TASK PROMPT:
Repeat the listing below word for word, from its first line through the line containing "Looking at the", both lines included. Leave the pictures out of your answer.

INFORMATION GIVEN:
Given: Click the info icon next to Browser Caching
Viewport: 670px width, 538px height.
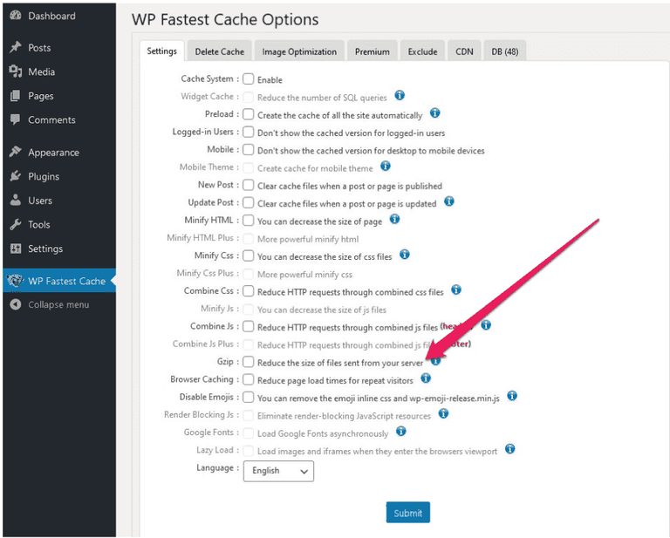Looking at the screenshot, I should (426, 378).
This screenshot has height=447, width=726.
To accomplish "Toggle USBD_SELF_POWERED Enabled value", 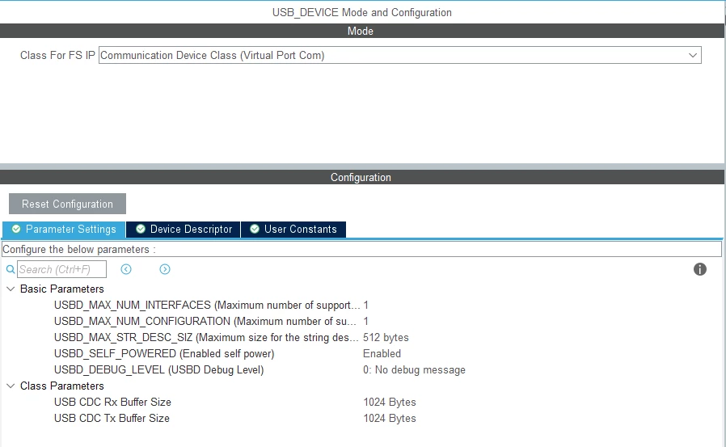I will [x=382, y=353].
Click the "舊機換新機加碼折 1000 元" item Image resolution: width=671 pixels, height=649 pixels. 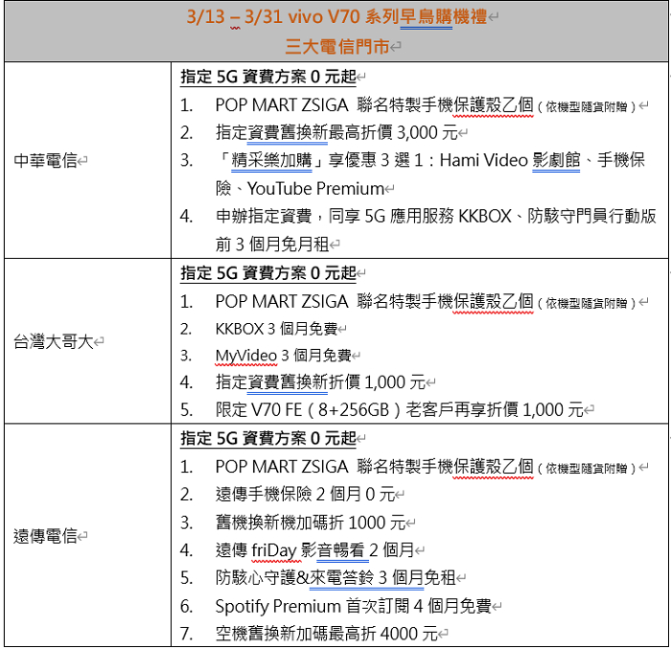pos(311,522)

SOLUTION TO THIS EXERCISE:
Given: Click the info icon next to Browser Caching
Viewport: 670px width, 538px height.
Looking at the screenshot, I should (426, 378).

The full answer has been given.